## ABOUT THIS TASK
What you return must match the records exactly.

(EXERCISE INPUTS begins)

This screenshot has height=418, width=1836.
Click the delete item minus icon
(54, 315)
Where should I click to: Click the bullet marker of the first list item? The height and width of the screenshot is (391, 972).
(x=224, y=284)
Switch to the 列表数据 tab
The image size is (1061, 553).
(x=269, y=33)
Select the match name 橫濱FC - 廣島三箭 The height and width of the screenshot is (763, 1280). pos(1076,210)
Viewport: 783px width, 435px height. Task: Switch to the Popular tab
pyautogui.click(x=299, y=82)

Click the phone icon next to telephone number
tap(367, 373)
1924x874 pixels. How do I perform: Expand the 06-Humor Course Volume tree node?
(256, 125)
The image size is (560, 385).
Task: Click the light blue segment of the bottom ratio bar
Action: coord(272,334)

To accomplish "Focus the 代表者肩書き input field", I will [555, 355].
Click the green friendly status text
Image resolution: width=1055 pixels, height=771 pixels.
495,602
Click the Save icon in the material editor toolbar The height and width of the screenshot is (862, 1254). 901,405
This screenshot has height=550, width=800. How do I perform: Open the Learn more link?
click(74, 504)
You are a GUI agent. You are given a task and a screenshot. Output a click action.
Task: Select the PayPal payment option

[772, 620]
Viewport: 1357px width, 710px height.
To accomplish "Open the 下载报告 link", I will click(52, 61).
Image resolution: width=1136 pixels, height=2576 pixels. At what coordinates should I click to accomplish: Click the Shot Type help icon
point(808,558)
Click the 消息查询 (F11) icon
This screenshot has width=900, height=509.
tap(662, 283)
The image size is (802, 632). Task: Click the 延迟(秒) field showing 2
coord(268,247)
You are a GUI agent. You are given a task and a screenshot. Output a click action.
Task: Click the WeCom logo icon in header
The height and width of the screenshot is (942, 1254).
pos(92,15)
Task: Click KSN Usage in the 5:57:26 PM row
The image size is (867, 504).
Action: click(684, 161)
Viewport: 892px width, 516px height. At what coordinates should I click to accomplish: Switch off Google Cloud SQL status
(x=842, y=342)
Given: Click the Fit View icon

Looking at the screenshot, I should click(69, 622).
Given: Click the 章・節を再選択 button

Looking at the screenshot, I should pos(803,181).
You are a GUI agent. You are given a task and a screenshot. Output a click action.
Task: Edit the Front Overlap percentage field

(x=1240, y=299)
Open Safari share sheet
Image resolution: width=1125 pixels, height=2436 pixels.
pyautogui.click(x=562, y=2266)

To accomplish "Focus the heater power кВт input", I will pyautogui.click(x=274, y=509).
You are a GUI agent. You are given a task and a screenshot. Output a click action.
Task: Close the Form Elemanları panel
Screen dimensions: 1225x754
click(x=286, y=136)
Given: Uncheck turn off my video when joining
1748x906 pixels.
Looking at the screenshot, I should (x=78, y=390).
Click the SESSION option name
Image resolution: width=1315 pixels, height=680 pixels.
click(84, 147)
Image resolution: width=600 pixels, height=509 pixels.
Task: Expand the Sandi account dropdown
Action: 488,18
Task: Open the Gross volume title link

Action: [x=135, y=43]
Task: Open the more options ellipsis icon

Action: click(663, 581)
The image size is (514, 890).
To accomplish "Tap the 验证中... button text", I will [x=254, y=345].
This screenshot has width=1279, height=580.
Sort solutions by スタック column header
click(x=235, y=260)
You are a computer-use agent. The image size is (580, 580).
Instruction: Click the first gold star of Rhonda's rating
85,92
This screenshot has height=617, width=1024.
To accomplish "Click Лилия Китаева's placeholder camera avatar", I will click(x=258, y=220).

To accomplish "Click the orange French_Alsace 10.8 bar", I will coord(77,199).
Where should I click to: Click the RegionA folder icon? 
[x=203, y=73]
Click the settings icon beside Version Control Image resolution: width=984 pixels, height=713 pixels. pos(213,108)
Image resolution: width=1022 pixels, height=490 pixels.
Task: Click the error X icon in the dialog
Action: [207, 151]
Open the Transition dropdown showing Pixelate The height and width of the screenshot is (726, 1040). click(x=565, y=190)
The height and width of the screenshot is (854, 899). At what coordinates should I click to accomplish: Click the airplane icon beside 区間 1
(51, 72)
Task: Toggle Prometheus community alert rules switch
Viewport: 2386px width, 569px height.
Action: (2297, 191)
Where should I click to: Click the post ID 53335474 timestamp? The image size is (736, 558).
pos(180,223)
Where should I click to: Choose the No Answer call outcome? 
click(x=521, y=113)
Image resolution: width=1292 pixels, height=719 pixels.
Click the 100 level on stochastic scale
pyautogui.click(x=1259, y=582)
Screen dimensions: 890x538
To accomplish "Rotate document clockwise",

(EXERCISE INPUTS ends)

## ANSWER AREA
This screenshot has height=418, width=1836.
Click the delete item minus icon
(54, 315)
Where should I click to: Click the bullet marker of the first list item? The height and width of the screenshot is (391, 972).
(x=224, y=284)
Switch to the 列表数据 tab
The image size is (1061, 553).
(x=269, y=33)
Select the match name 橫濱FC - 廣島三箭 The height and width of the screenshot is (763, 1280). pos(1076,210)
Viewport: 783px width, 435px height. Task: Switch to the Popular tab
pyautogui.click(x=299, y=82)

Click the phone icon next to telephone number
tap(367, 373)
1924x874 pixels. How do I perform: Expand the 06-Humor Course Volume tree node?
(256, 125)
The image size is (560, 385).
Task: Click the light blue segment of the bottom ratio bar
Action: coord(272,334)

To accomplish "Focus the 代表者肩書き input field", I will [555, 355].
Click the green friendly status text
Image resolution: width=1055 pixels, height=771 pixels.
495,602
Click the Save icon in the material editor toolbar The height and width of the screenshot is (862, 1254). 901,405
This screenshot has height=550, width=800. How do I perform: Open the Learn more link?
click(74, 504)
You are a GUI agent. You are given a task and a screenshot. Output a click action.
Task: Select the PayPal payment option

[772, 620]
Viewport: 1357px width, 710px height.
To accomplish "Open the 下载报告 link", I will click(52, 61).
Image resolution: width=1136 pixels, height=2576 pixels. At what coordinates should I click to accomplish: Click the Shot Type help icon
point(808,558)
Click the 消息查询 (F11) icon
This screenshot has width=900, height=509.
tap(662, 283)
The image size is (802, 632). Task: Click the 延迟(秒) field showing 2
coord(268,247)
You are a GUI agent. You are given a task and a screenshot. Output a click action.
Task: Click the WeCom logo icon in header
The height and width of the screenshot is (942, 1254).
pos(92,15)
Task: Click KSN Usage in the 5:57:26 PM row
The image size is (867, 504).
Action: click(684, 161)
Viewport: 892px width, 516px height. At what coordinates should I click to accomplish: Switch off Google Cloud SQL status
(x=842, y=342)
Given: Click the Fit View icon

Looking at the screenshot, I should click(69, 622).
Given: Click the 章・節を再選択 button

Looking at the screenshot, I should pos(803,181).
You are a GUI agent. You are given a task and a screenshot. Output a click action.
Task: Edit the Front Overlap percentage field

(x=1240, y=299)
Open Safari share sheet
Image resolution: width=1125 pixels, height=2436 pixels.
pyautogui.click(x=562, y=2266)

To accomplish "Focus the heater power кВт input", I will pyautogui.click(x=274, y=509).
You are a GUI agent. You are given a task and a screenshot. Output a click action.
Task: Close the Form Elemanları panel
Screen dimensions: 1225x754
click(x=286, y=136)
Given: Uncheck turn off my video when joining
1748x906 pixels.
Looking at the screenshot, I should (x=78, y=390).
Click the SESSION option name
Image resolution: width=1315 pixels, height=680 pixels.
click(84, 147)
Image resolution: width=600 pixels, height=509 pixels.
Task: Expand the Sandi account dropdown
Action: 488,18
Task: Open the Gross volume title link

Action: [x=135, y=43]
Task: Open the more options ellipsis icon

Action: click(663, 581)
The image size is (514, 890).
To accomplish "Tap the 验证中... button text", I will [x=254, y=345].
This screenshot has width=1279, height=580.
Sort solutions by スタック column header
click(x=235, y=260)
You are a computer-use agent. The image size is (580, 580).
Instruction: Click the first gold star of Rhonda's rating
85,92
This screenshot has height=617, width=1024.
To accomplish "Click Лилия Китаева's placeholder camera avatar", I will click(x=258, y=220).

To accomplish "Click the orange French_Alsace 10.8 bar", I will coord(77,199).
Where should I click to: Click the RegionA folder icon? 
[x=203, y=73]
Click the settings icon beside Version Control Image resolution: width=984 pixels, height=713 pixels. pos(213,108)
Image resolution: width=1022 pixels, height=490 pixels.
Task: Click the error X icon in the dialog
Action: [207, 151]
Open the Transition dropdown showing Pixelate The height and width of the screenshot is (726, 1040). click(x=565, y=190)
The height and width of the screenshot is (854, 899). At what coordinates should I click to accomplish: Click the airplane icon beside 区間 1
(51, 72)
Task: Toggle Prometheus community alert rules switch
Viewport: 2386px width, 569px height.
Action: (2297, 191)
Where should I click to: Click the post ID 53335474 timestamp? The image size is (736, 558).
pos(180,223)
Where should I click to: Choose the No Answer call outcome? 
click(x=521, y=113)
Image resolution: width=1292 pixels, height=719 pixels.
Click the 100 level on stochastic scale
pyautogui.click(x=1259, y=582)
Screen dimensions: 890x538
To accomplish "Rotate document clockwise",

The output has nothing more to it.